(Items from a data source)
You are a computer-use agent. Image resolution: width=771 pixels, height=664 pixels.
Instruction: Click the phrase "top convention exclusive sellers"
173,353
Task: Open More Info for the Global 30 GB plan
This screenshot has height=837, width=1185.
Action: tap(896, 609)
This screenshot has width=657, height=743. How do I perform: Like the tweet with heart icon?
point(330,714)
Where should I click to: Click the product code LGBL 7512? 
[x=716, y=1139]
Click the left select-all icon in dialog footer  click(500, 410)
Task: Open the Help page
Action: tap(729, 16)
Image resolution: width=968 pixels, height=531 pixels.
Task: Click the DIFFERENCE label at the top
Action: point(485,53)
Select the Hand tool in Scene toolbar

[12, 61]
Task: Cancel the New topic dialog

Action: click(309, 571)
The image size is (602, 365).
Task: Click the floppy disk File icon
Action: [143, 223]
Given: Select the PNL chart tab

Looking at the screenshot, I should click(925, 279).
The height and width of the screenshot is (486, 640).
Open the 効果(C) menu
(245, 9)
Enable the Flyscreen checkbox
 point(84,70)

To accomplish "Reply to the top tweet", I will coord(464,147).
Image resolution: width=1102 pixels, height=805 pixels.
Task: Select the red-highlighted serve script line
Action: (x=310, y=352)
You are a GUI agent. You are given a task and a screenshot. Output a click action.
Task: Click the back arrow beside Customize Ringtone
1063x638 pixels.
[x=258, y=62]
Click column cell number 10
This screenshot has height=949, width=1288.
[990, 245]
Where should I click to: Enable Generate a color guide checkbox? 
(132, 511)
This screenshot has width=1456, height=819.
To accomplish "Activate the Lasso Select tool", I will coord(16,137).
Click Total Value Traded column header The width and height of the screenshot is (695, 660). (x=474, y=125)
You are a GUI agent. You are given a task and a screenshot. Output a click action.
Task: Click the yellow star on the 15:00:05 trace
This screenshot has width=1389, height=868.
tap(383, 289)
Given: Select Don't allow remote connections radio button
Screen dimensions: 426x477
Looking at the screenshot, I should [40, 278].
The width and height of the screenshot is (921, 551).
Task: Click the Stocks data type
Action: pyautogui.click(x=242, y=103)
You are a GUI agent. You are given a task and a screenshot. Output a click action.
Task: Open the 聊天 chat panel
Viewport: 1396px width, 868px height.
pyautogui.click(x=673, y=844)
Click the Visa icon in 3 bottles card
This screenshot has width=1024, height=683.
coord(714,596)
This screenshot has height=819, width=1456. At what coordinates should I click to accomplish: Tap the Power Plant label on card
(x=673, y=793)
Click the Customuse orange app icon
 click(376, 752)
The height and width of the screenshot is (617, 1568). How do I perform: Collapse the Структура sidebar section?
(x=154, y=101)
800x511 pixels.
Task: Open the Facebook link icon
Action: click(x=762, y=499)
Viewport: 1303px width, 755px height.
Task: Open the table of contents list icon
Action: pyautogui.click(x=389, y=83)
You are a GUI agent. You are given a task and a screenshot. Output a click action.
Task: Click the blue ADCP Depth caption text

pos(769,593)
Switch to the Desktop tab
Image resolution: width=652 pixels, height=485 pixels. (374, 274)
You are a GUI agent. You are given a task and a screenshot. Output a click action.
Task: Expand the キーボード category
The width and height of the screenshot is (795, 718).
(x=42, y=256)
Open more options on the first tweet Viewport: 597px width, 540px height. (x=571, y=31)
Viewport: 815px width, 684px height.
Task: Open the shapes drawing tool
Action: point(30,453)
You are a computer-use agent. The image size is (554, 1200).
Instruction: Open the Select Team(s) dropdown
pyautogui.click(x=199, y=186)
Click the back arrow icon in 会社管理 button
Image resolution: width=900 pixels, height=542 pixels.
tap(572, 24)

◆ **Task brief**:
Write out the lines between the one containing "Task: Open More" and the one containing "[x=258, y=62]", inclusive, reproducing them exactly.

◆ **Exercise output**:
Task: Open More Info for the Global 30 GB plan
This screenshot has height=837, width=1185.
Action: tap(896, 609)
This screenshot has width=657, height=743. How do I perform: Like the tweet with heart icon?
point(330,714)
Where should I click to: Click the product code LGBL 7512? 
[x=716, y=1139]
Click the left select-all icon in dialog footer  click(500, 410)
Task: Open the Help page
Action: tap(729, 16)
Image resolution: width=968 pixels, height=531 pixels.
Task: Click the DIFFERENCE label at the top
Action: point(485,53)
Select the Hand tool in Scene toolbar

[12, 61]
Task: Cancel the New topic dialog

Action: click(309, 571)
The image size is (602, 365).
Task: Click the floppy disk File icon
Action: [143, 223]
Given: Select the PNL chart tab

Looking at the screenshot, I should click(925, 279).
The height and width of the screenshot is (486, 640).
Open the 効果(C) menu
(245, 9)
Enable the Flyscreen checkbox
 point(84,70)

To accomplish "Reply to the top tweet", I will coord(464,147).
Image resolution: width=1102 pixels, height=805 pixels.
Task: Select the red-highlighted serve script line
Action: (x=310, y=352)
You are a GUI agent. You are given a task and a screenshot. Output a click action.
Task: Click the back arrow beside Customize Ringtone
1063x638 pixels.
[x=258, y=62]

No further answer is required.